As of 2013, 10,500, or 1.2%, of Utah residents use mainly wood and pellets for their primary heating, far less than the national average of 2.1%, according to the US Census. There are likely to be an additional 40,000 to 50,000 who use it as a secondary heat source, though the US Census does not track secondary heating. The EPA however estimates that there are about 93,000 wood and pellet stoves in Utah, some of which may not be used at all or only occasionally.

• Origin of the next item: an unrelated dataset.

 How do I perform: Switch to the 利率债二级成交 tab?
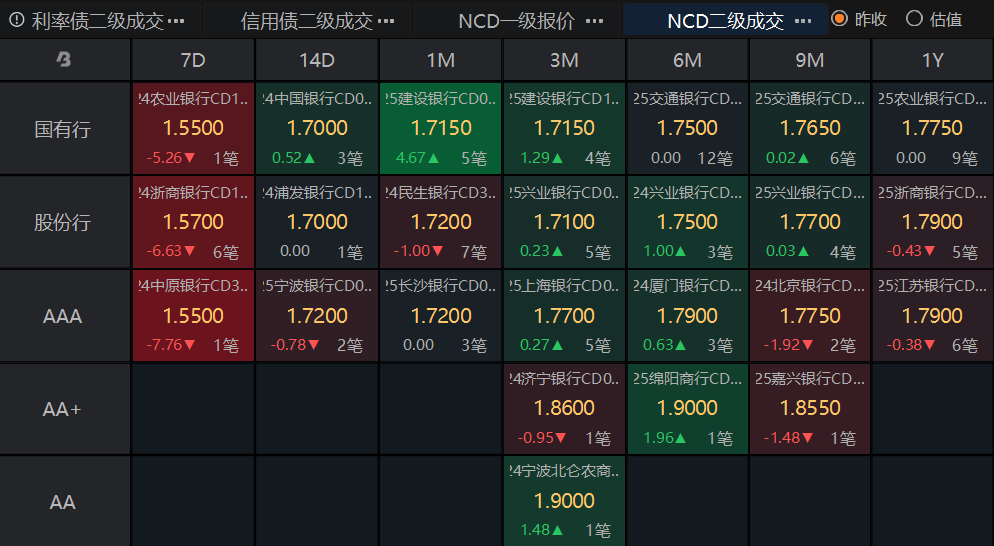(x=98, y=22)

Utah is one of the states that buck the national norm, in that far more homes heated with wood and pellets in 1990 compared to 1940. Utah residents gave up wood heating faster than the United States as a whole, with the number of homes mainly heating with wood hitting a low point in 1950, two decades before the rest of the country. But between 1970 and 1990, Utahns embraced wood heating far more aggressively than the rest of the country. The number of Utah homes mainly heating with wood rose from 0.3% in 1970 to 3.2% in 1990, a high point that the state has not hit since then.
The rapid growth of wood and pellets in Utah since 1970 is likely due to many of the same reasons it has grown so quickly elsewhere: both gas and oil prices had been climbing, until gas prices finally dropped in 2008 and oil prices just starting dropping in 2014. And, the increase of wood and pellet heating may also be linked to an increased desire for household energy security by both conservative and liberal households, but for different reasons.

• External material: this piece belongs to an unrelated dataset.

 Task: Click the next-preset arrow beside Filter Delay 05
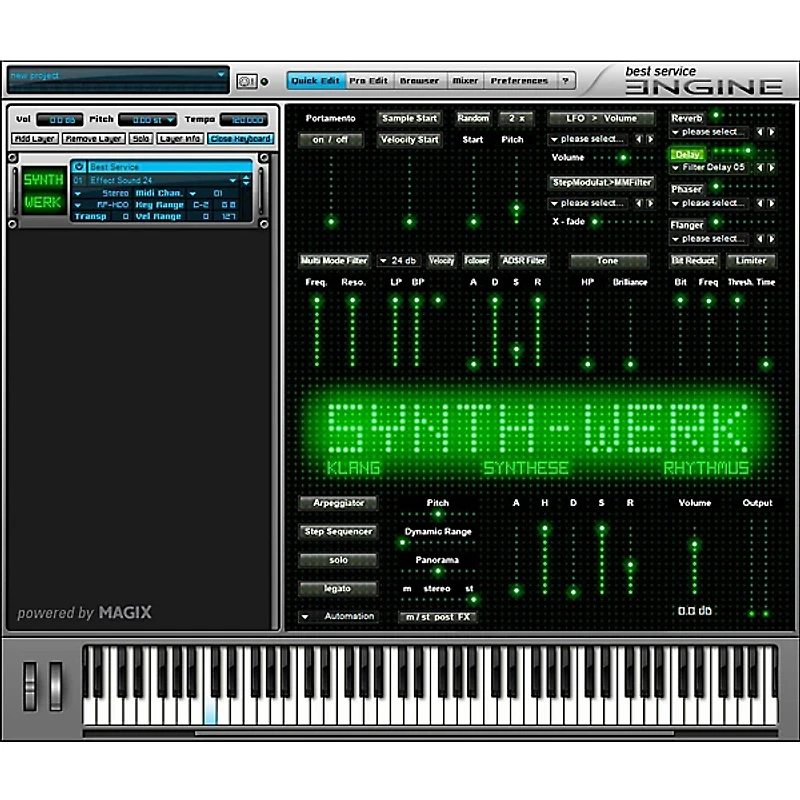coord(771,168)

Utah is quite different than national heating trends when it comes to gas and oil. Gas heating has grown 30% in Utah since 2000, yet has only grown by 4% nationally. This increase in gas heating may be tied to slower growth of wood heating in areas with gas lines, while wood heating remains robust in areas without gas lines. Accurate county data could confirm this. And oil heating has dropped far quicker in Utah than it has in the nation overall, although it has not been a very widespread form of residential heating in Utah.